Signed-off-by: Jan Beulich <jbeulich@xxxxxxxx>
---
This will apply cleanly only on top of all of the previously posted
follow-ups to the Meltdown band-aid, but it wouldn't be difficult to
move it ahead of some or all of them.
On my test system, this improves kernel build times only 0.5...1%, but
the effect may well be bigger on larger systems.

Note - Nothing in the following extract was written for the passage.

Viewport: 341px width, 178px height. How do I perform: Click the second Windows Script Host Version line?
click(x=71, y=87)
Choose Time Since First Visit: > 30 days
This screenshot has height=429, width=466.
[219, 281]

But of course there's
no improvement expected at heavily multi-threaded guests/processes.
Index: xen-4.7.4-testing/xen/arch/x86/mm.c
===================================================================
--- xen-4.7.4-testing.orig/xen/arch/x86/mm.c
+++ xen-4.7.4-testing/xen/arch/x86/mm.c
@@ -4006,8 +4006,18 @@ long do_mmu_update(
case PGT_l4_page_table:
rc = mod_l4_entry(va, l4e_from_intpte(req.val), mfn,
cmd == MMU_PT_UPDATE_PRESERVE_AD, v);
- if ( !rc )
- sync_guest = !!this_cpu(root_pgt);
+ /*
+ * No need to sync if all uses of the page can be accounted
+ * to the lock we hold, its pinned status, and uses on this
+ * (v)CPU.
+ */
+ if ( !rc &&
+ ((page->u.inuse.type_info & PGT_count_mask) >
+ (1 + !!(page->u.inuse.type_info & PGT_pinned) +
+ (pagetable_get_pfn(curr->arch.guest_table) == mfn) +
+ (pagetable_get_pfn(curr->arch.guest_table_user) ==
+ mfn))) )
+ sync_guest = 1;
break;
case PGT_writable_page:
perfc_incr(writable_mmu_updates);